新日フィル定期

マーラーの3番
小沢征爾ほか
10月27日 錦糸町の墨田ホール

(デデのひとりごと)



久々に新日フィルを聴いてきました。えっ、新日プロと新日フィルとどう違うかって?うーむ、あちらは裸で出てくるけど、こちらは作業着として燕尾服を着ている。まあ、そんなとこ。

おっと失礼。で、今回は錦糸町駅前の再開発でできたらしい「墨田トリフォニーホール」って所での演奏会に行ってきました。昨日が柿落としで、今日が開店二日目。ですから場所柄、特別華やかなこともありませんでしたニャー。パンフレットには広々としたロビーとあるんだが、なんともせせっこましい感じの入り口を抜けて、いきなりホールに入る。
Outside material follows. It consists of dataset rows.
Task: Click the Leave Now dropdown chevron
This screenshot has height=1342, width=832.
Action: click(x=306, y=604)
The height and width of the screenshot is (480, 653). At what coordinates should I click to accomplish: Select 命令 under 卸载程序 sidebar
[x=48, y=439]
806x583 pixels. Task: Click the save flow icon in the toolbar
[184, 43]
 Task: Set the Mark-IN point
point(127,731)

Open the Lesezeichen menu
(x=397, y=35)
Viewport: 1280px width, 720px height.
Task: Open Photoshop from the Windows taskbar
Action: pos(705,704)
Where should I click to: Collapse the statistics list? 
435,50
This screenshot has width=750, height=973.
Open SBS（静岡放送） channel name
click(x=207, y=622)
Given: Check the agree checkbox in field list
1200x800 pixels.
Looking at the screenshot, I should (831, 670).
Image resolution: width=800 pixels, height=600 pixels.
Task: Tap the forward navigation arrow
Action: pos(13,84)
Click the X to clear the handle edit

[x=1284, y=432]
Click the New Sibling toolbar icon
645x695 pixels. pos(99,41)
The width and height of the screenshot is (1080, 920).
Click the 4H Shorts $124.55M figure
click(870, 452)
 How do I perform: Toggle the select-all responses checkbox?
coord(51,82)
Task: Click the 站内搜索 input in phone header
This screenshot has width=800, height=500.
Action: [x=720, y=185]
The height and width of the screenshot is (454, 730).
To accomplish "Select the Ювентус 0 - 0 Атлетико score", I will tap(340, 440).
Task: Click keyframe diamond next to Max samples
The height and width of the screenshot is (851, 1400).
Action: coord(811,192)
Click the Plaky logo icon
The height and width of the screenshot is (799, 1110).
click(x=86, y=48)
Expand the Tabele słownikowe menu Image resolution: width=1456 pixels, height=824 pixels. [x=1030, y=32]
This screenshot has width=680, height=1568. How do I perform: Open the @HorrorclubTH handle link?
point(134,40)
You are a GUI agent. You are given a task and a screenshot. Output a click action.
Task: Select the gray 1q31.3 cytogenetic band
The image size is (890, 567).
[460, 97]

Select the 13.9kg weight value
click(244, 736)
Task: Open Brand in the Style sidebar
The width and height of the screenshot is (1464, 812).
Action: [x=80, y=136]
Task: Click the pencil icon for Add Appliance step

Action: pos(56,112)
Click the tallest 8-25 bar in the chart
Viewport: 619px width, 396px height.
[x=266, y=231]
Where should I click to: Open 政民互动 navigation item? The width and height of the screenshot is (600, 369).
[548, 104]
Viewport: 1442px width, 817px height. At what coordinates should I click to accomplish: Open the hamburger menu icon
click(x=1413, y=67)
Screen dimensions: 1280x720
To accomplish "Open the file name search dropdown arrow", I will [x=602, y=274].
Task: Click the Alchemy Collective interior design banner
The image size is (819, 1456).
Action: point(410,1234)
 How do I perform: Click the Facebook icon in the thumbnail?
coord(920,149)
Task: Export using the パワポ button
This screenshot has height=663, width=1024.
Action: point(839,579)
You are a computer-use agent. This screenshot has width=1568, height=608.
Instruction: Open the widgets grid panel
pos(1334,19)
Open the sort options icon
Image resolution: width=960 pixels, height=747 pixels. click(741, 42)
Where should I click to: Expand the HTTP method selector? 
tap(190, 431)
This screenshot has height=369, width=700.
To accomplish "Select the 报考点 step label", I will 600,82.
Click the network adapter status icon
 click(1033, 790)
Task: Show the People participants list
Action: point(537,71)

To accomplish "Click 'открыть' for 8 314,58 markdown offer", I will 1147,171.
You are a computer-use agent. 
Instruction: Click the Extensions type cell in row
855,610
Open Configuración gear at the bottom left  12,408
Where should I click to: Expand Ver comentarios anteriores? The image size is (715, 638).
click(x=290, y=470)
形はシューボックスで、2階のバルコンがステージに向かってかなり急傾斜で落ち込んでいる。その下の壁面の装飾が、斜めのバルコニーに対して直角に施してあるので、なんだか地震で2階がおっこってきたみたいな感じ。慣れるまではクラクラした気分。

さて肝心の音なんだけど、これは結構いけました。ざっと見て1800のキャパの割には狭い感じのホール(座席も確かに狭い)。天井をやたらと高くしていないので、1階席でもかなりまとまった響きでした。(そう、あろうことか1階席で聴いたのですニャー。---まあ、金と切符は天下の回りものって言うでしょ。---言わないか? ウソつくでないぞー。貰い物の1階席だぞー。by Gamba)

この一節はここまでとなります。